Bin wieder zurück. Schäme mich auch ganz doll, dass ich das hier habe schleifen lassen, aber der kleine Nebenjob, mit dem ich noch meine Brötchen verdiene bis ich mal Bestsellerautorin bin  Icon_lachtot Icon_lachtot Icon_lachtotund mein Privatleben haben mich davon abgehalten. Mach denen bitte die Hölle heiß  Mrgreen

Also, was gibt es zu sagen. Gewohnter Stil, erinnert mich bisschen an Rex Noctis nur ohne Zombies. Du hast ein Händchen dafür, aktuelle politische Lagen und auch Geschichte miteinander zu verknüpfen und völlig neu zu interpretieren, so dass der Leser immer gezwungen ist, das Gehirn einzuschalten. Deine Geschichten zu lesen ist Herausforderung und Spaß zu gleich. Wie Schokolade, die gesund ist  Pro

Zitat:sondern auch Vertreter der UdSSR. Alle zusammen warten mit Spannung auf den Mitternachtswechsel, wenn aus der Reichsverfassung das neue Grundgesetz, und aus dem Deutschen Reich die Bundesrepublik Deutschland wird."
Im ersten Moment dachte ich an Deutschland nach 1945 aber das wäre zu einfach für dich. Also wohl wieder Parallelwelt  Icon_smile

Zitat:Das heißt, dass das Bundesland Saarland-Pfalz mich in seine Dienste übernehmen wird
Diese Stelle und diesen schrecklichen Fehler hast du auch weiter unten gemacht bitte ÜBERARBEITEN. Ganz grauenhaft, ruiniert die schöne Geschichte. Es gibt kein Bundesland Saarland- Pfalz und wird es nie geben auch nicht und ganz besonders nicht in Parallelwelten. Ändern,löschen, ausmerzen ( alles nur Spaß  Mrgreen Mrgreen Mrgreen)

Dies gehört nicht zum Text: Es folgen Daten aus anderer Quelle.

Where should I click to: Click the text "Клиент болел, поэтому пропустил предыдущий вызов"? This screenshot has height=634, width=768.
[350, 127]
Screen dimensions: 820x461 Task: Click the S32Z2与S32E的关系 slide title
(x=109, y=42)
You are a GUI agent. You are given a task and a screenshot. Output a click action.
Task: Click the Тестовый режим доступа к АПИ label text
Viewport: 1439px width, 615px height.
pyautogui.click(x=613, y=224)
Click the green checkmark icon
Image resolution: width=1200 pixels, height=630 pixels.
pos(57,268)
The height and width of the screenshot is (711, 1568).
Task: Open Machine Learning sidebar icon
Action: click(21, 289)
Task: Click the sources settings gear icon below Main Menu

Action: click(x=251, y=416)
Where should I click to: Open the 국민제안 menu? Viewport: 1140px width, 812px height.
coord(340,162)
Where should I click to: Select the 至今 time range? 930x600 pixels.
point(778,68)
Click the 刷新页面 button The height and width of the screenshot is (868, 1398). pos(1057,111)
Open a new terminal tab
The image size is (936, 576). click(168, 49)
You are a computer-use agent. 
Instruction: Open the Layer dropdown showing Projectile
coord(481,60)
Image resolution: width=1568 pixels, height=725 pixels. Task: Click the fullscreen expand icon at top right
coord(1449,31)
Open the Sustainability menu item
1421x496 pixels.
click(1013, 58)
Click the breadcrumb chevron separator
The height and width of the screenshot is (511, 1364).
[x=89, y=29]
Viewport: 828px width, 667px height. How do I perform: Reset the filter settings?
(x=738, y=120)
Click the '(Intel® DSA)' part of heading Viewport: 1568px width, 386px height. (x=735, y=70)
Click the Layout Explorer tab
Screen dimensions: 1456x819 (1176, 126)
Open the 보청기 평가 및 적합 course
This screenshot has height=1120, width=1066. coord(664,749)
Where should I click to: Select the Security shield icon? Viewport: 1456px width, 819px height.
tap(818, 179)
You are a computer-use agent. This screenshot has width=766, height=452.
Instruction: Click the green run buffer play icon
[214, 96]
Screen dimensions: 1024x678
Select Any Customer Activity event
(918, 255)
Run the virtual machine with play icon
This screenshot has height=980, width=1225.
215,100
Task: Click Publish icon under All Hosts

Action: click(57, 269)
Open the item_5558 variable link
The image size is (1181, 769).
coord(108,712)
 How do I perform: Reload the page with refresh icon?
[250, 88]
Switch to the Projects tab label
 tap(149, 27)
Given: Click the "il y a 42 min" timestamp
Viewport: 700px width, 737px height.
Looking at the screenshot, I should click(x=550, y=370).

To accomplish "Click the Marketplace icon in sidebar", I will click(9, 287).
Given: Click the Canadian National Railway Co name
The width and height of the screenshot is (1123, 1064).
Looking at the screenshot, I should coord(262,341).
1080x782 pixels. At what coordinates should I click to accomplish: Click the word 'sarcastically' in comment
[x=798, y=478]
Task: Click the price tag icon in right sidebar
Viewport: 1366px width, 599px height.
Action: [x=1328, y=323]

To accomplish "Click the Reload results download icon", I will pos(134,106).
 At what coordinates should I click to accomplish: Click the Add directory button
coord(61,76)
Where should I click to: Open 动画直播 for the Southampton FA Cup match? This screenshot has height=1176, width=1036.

Zitat:"Das liegt daran, dass die meisten Menschen heutzutage Nachfahren der afrikanischen Ureinwohner sind", antwortete Ludger plötzlich. "Die blauen Augen dagegen sind von den europäischen Ureinwohnern, von denen es damals schon kaum noch welche gab."

Würde mich ja interessieren, wie diese Parallelwelt entstanden ist, so geschichtlich. Vor allem wie man auf die Schnapsidee kommt, das Saarland mit der Pfalz zusammen zu legen. Ohne Alkohol war das ja wohl unmöglich ( wieder Spaß  Mrgreen Mrgreen Mrgreen)

Zitat:"Dann alpträume ich."

"Mit p oder b?"
Kleiner Cliffhanger  Mrgreen Mrgreen Mrgreen

Zitat:Sie passten perfekt zur Nase, die ihn unwillkürlich an Cleopatra erinnerte. 
Da muss ich unwillkürlich an Asterix und Cleopatra denken, wenn Cesär sagte Bei solch einer süßen Nase  Mrgreen

Zitat:"Hey Ludsche", sagte die Frau gerade und riss Ceylan vom Anblick los. 
Heißt es nicht Lusche oder sagt die das absichtlich so?  Icon_confused

Ich habe es kapiert, Ludsche ist eine grobe Koseform von Ludger. Bei dem Namen denke ich immer, dass die Person die Nase ganz weit oben trägt, so wie der Springreiter. 
Ceylan hat einen schweren Start bei Charly, aber vielleicht hat er ja doch noch Glück. Ich würde es ihm gönnen.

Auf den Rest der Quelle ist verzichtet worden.